Другая истина, озарившая Жюльена в тюрьме, приносит, наконец, отдохновение его измученной душе. В преддверии смерти он постигает тщетность своих честолюбивых грез. И тогда разум помогает юноше стать самим собой и узреть счастье там, где оно не химерично. Он ошибался, дав себя поглотить заботам о карьере. Он ошибался в ближних, ослепленный внешним блеском и словесной мишурой. Единственные часы ничем не отравленного блаженства, выпавшие ему на долю, — летние вечера в саду, когда он, переполненный нежностью и сладостными мечтами, трепеща и ликуя, сжимал руку госпожи де Реналь, а липы над головой тихо шелестели и издалека доносился лай собак на мельнице… Единственный друг, который был у него, — застенчивый, неловкий Фуке, который когда-то смущал его добросердечной грубоватостью манер и простонародным выговором. В тюрьме ожидающий казни переживает очищение; в нем просыпается лежавшее дотоле под спудом великодушие, склонность к мечтательной задумчивости, щедрая доброта, душевное тепло — все то, что он раньше скрывал даже от самого себя.

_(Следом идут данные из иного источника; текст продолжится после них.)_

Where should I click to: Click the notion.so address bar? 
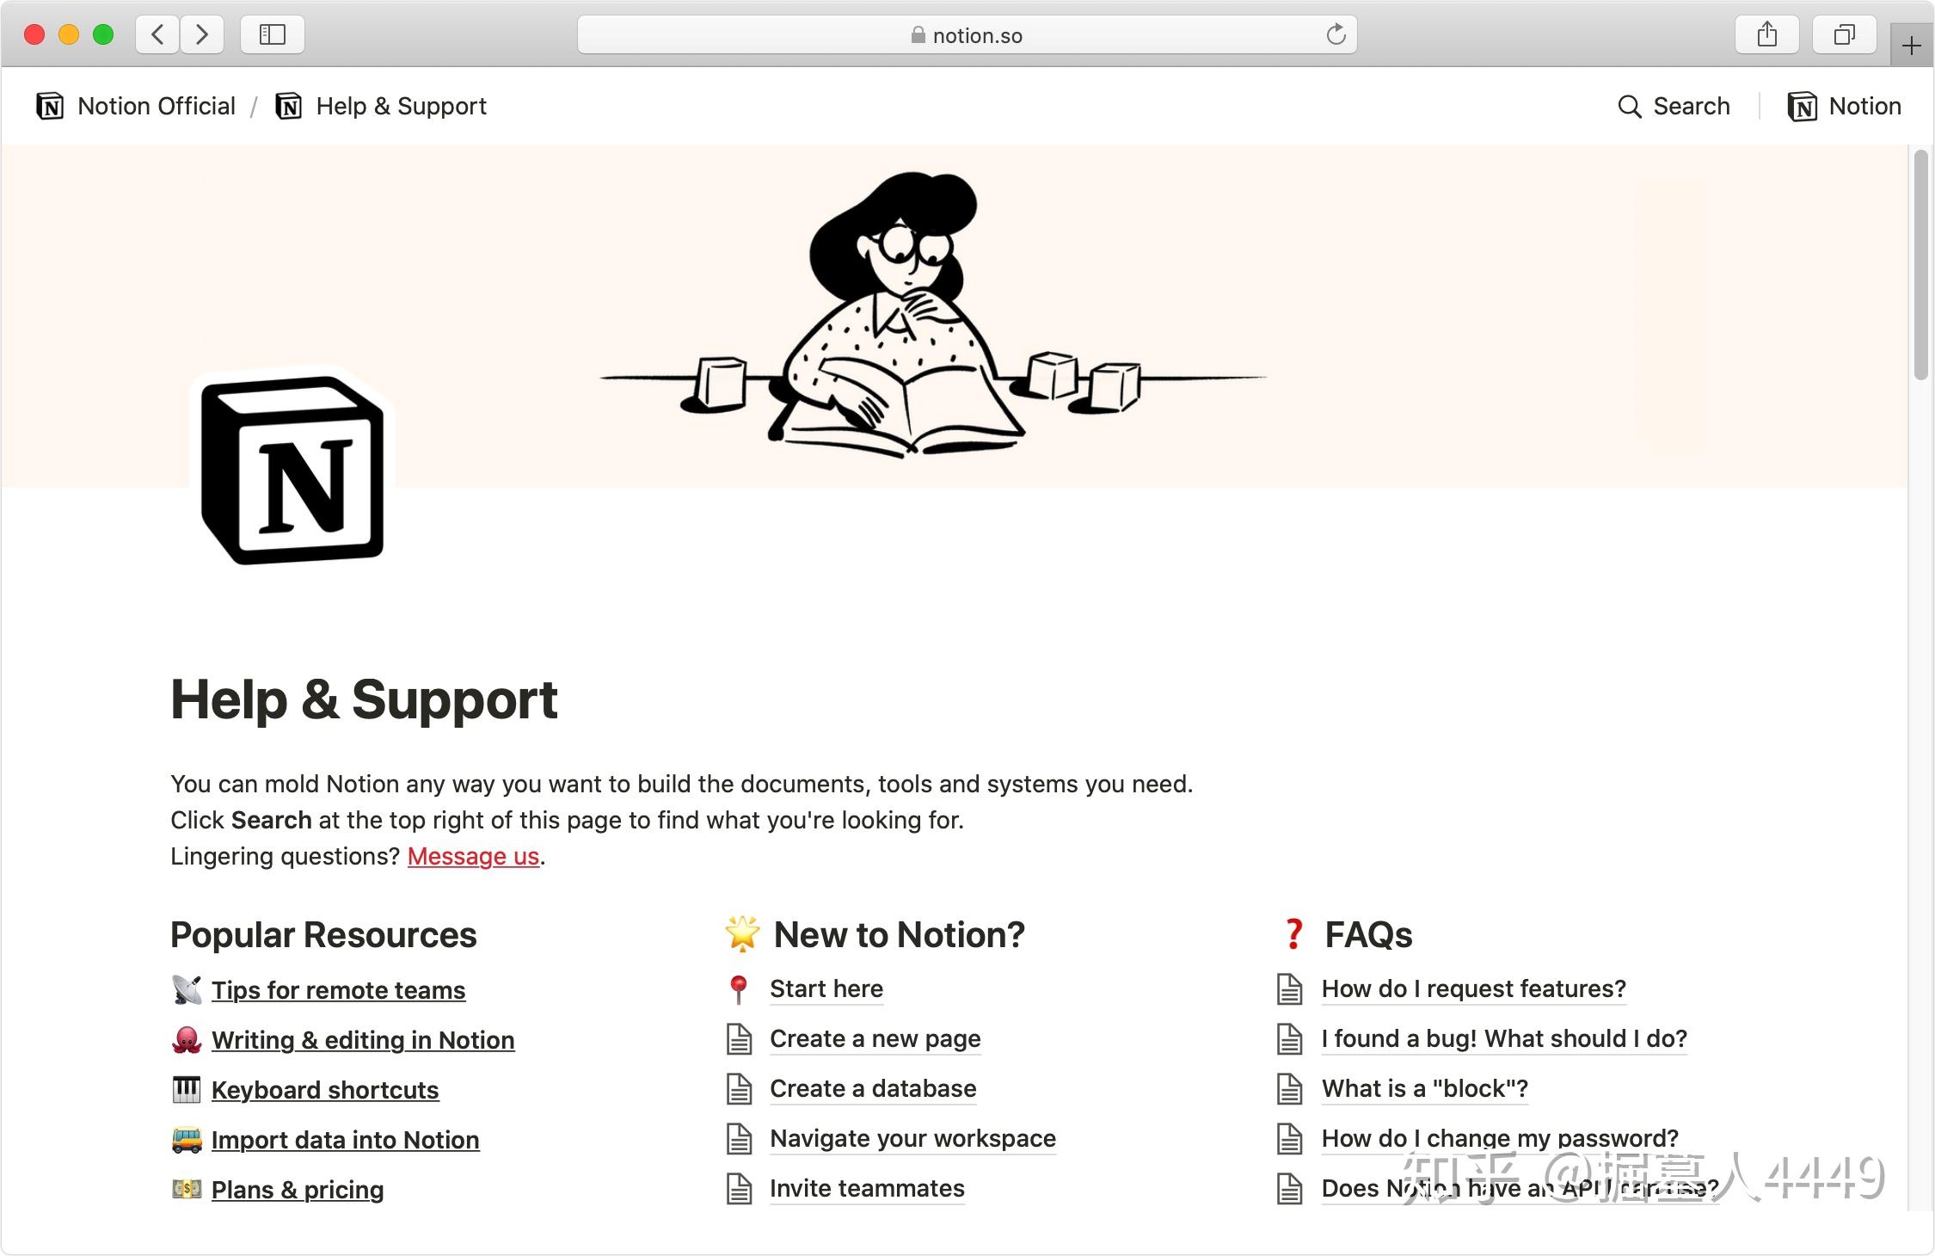point(967,34)
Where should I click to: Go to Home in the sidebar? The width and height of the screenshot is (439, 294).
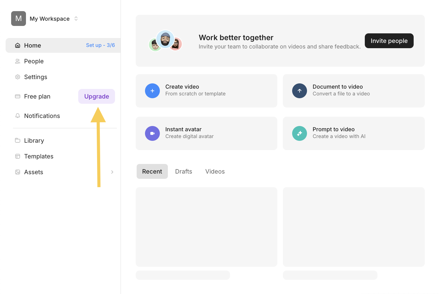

И это обновление делает для Сореля прозрачной суть близости с обеими любившими его женщинами. Матильда — натура сильная, высокомерная, «головная». В страсти ей дороже всего героическая поза, опьяняющее сознание своей непохожести на бесцветных кукол из ее великосветского окружения. Ее связывает с Жюльеном лихорадочная любовь-вражда двух честолюбцев, построенная не столько на сердечном влечении, сколько на жажде возвыситься в собственных глазах и глазах других. Освобождение ее возлюбленного от дурмана тщеславия совершенно естественно приводит к концу их горячечную любовь.
И тогда в нем опять просыпается прежняя привязанность, никогда не затухавшая вовсе, но едва теплившаяся где-то под грудой наносных, иссушающих сердце устремлений. Любовь трогательно бесхитростной и обаятельной, страдающей в своей пошлой среде, доверчивой и мягкой госпожи де Реналь — подлинное чудо, подаренное судьбой. Разве можно сравнить с ним преклонение глупцов и ничтожеств? Разве есть что-либо драгоценнее на земле? В восставшей из пепла первой любви затравленный Жюльен обретает счастье, которого так мучительно, долго и порой глупо искал совсем не там, где оно его ждало. Последние дни, проведенные рядом с этой женщиной, — пора тихой, умиротворенной радости, когда он, устав от жизненных схваток, напряженно вслушивается в снизошедший на него благословенный покой.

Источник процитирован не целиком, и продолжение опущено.